The top Democrat on the House Intelligence Committee expressed concern Thursday after Attorney General Jeff Sessions declined to answer whether President Trump ever asked him to obstruct the Russia investigation.
“I asked the attorney general whether he was ever instructed by the president to take any action that he believed would hinder the Russia investigation and he declined to answer the question,” Rep. Adam Schiff (D-Calif.) told reporters after the closed-door meeting concluded.
Sessions, like other Trump officials, has been adhering to a previously unknown form of executive privilege—one where everything Trump said, even in public, is protected, whether anyone actually requests any kind of protection or not, and without anyone needing to say the words “executive privilege.” However, there’s a problem with that position in this instance.

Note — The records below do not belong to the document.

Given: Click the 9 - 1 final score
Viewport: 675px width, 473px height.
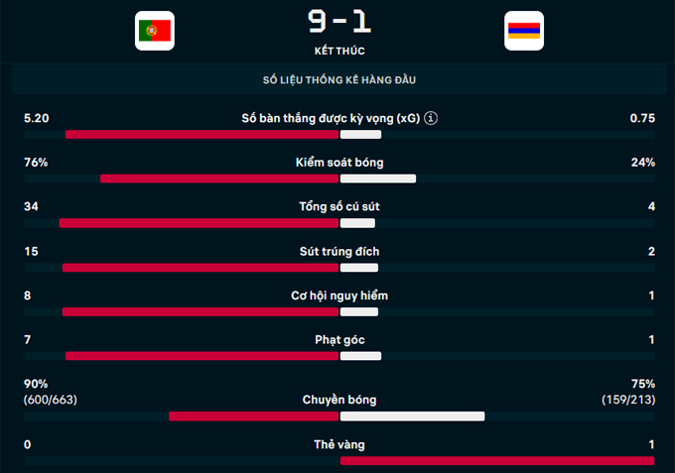Looking at the screenshot, I should coord(338,22).
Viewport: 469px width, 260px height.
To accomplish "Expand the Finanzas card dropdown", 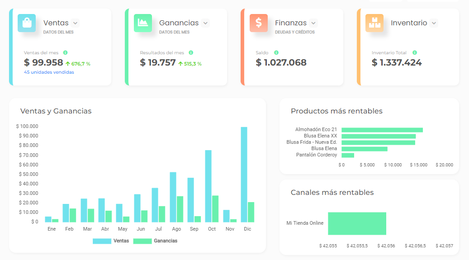I will (x=313, y=23).
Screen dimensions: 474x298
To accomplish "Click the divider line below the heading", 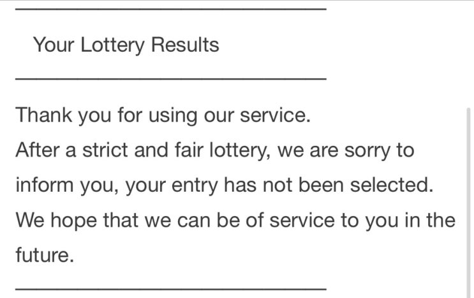I will click(171, 79).
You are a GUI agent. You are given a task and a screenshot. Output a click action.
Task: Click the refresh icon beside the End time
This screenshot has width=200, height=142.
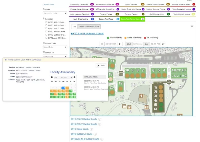click(164, 44)

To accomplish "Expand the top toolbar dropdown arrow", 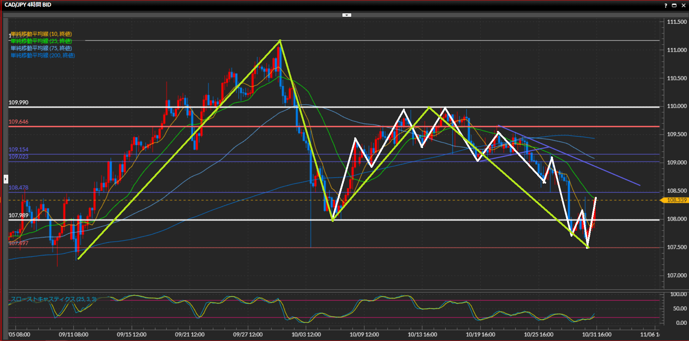I will coord(347,15).
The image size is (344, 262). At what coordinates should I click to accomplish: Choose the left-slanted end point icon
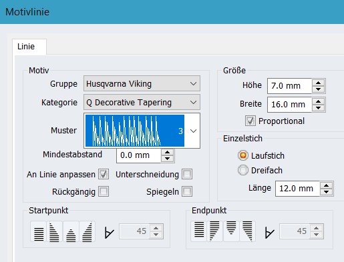(215, 231)
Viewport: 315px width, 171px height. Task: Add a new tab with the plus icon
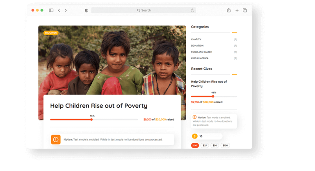tap(237, 10)
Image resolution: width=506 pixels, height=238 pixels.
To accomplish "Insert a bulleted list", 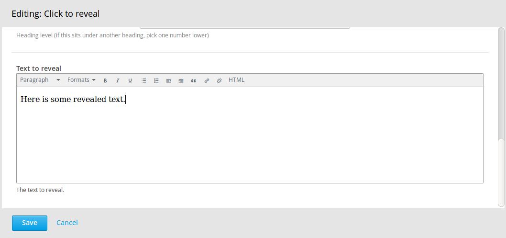I will tap(144, 80).
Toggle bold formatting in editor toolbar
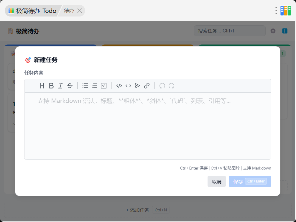 point(51,86)
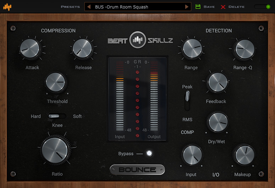The height and width of the screenshot is (188, 275).
Task: Click the center BeatSkillz emblem logo
Action: (137, 40)
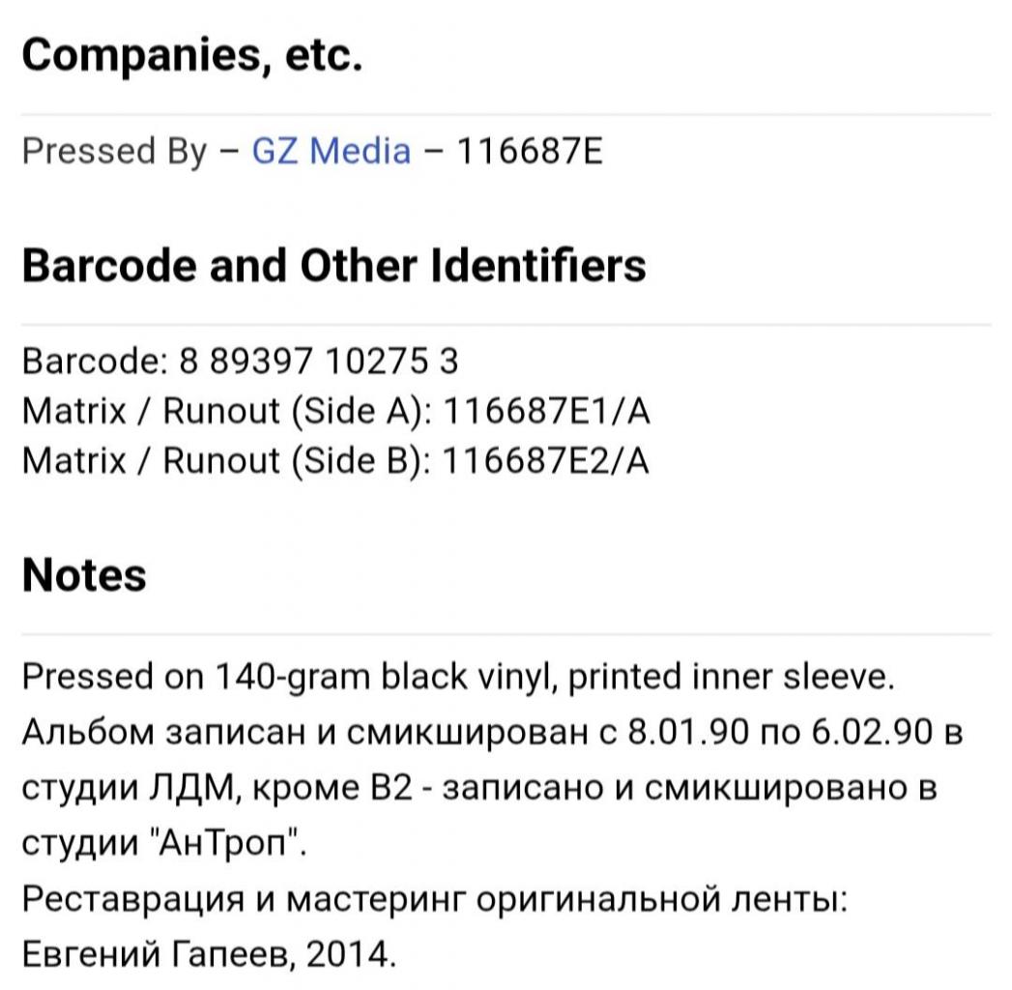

“If the president did not instruct him to take any action that he believed would hinder the Russia investigation, he should say so. If the president did instruct him to hinder the investigation in any way, in my view, that would be a potentially criminal act and certainly not covered by any privilege,” the California Democrat continued.
Actually, there’s a problem with the non-privilege-privilege level of lip-lock the Trump team has been taking in every instance. They want to get all the benefits of privilege, without ever facing any challenge by living in a undefined state where no law applies. But no matter how they want to play this, there seems to be no reason Sessions couldn’t say Trump didn’t try to block the investigation.
Unless he did.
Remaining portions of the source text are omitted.